══ SOURCE RECORDS ══
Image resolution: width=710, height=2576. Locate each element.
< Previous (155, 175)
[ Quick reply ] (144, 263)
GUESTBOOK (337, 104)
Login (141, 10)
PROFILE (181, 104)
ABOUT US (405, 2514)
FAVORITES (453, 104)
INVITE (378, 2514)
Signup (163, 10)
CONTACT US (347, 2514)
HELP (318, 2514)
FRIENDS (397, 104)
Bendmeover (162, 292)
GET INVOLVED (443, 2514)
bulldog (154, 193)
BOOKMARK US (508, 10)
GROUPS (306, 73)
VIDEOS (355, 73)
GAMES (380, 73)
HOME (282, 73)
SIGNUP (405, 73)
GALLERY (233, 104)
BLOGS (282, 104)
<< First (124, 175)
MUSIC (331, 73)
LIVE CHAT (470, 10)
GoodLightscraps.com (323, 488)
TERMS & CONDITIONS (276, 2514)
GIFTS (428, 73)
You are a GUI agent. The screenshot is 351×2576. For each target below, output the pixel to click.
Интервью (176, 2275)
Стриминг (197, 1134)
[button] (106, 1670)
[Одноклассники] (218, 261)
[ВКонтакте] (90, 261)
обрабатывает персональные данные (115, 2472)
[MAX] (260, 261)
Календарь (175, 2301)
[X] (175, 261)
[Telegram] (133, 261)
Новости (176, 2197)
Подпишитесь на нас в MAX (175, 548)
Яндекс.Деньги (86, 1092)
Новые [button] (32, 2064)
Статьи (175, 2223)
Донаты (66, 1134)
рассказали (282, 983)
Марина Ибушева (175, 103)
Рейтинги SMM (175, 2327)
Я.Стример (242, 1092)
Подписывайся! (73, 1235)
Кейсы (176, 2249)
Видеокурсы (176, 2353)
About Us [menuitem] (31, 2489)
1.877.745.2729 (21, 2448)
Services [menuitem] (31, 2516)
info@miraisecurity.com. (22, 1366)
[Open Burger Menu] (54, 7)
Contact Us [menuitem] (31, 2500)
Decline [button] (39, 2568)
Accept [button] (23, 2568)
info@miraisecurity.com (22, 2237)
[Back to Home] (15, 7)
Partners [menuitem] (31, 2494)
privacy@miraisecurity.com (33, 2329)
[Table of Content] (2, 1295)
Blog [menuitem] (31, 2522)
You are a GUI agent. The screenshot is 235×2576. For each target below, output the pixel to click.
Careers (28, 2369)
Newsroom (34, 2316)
═══
## ACTIVITY
Could you transcribe every entry exactly, without altering anything?

## REPLY TO THE EXERCISE
Image resolution: width=710, height=2576. Locate each element.
< Previous (155, 175)
[ Quick reply ] (144, 263)
GUESTBOOK (337, 104)
Login (141, 10)
PROFILE (181, 104)
ABOUT US (405, 2514)
FAVORITES (453, 104)
INVITE (378, 2514)
Signup (163, 10)
CONTACT US (347, 2514)
HELP (318, 2514)
FRIENDS (397, 104)
Bendmeover (162, 292)
GET INVOLVED (443, 2514)
bulldog (154, 193)
BOOKMARK US (508, 10)
GROUPS (306, 73)
VIDEOS (355, 73)
GAMES (380, 73)
HOME (282, 73)
SIGNUP (405, 73)
GALLERY (233, 104)
BLOGS (282, 104)
<< First (124, 175)
MUSIC (331, 73)
LIVE CHAT (470, 10)
GoodLightscraps.com (323, 488)
TERMS & CONDITIONS (276, 2514)
GIFTS (428, 73)
You are a GUI agent. The screenshot is 351×2576. For each target below, output the pixel to click.
Интервью (176, 2275)
Стриминг (197, 1134)
[button] (106, 1670)
[Одноклассники] (218, 261)
[ВКонтакте] (90, 261)
обрабатывает персональные данные (115, 2472)
[MAX] (260, 261)
Календарь (175, 2301)
[X] (175, 261)
[Telegram] (133, 261)
Новости (176, 2197)
Подпишитесь на нас в MAX (175, 548)
Яндекс.Деньги (86, 1092)
Новые [button] (32, 2064)
Статьи (175, 2223)
Донаты (66, 1134)
рассказали (282, 983)
Марина Ибушева (175, 103)
Рейтинги SMM (175, 2327)
Я.Стример (242, 1092)
Подписывайся! (73, 1235)
Кейсы (176, 2249)
Видеокурсы (176, 2353)
About Us [menuitem] (31, 2489)
1.877.745.2729 (21, 2448)
Services [menuitem] (31, 2516)
info@miraisecurity.com. (22, 1366)
[Open Burger Menu] (54, 7)
Contact Us [menuitem] (31, 2500)
Decline [button] (39, 2568)
Accept [button] (23, 2568)
info@miraisecurity.com (22, 2237)
[Back to Home] (15, 7)
Partners [menuitem] (31, 2494)
privacy@miraisecurity.com (33, 2329)
[Table of Content] (2, 1295)
Blog [menuitem] (31, 2522)
You are a GUI agent. The screenshot is 235×2576. For each target below, output the pixel to click.
Careers (28, 2369)
Newsroom (34, 2316)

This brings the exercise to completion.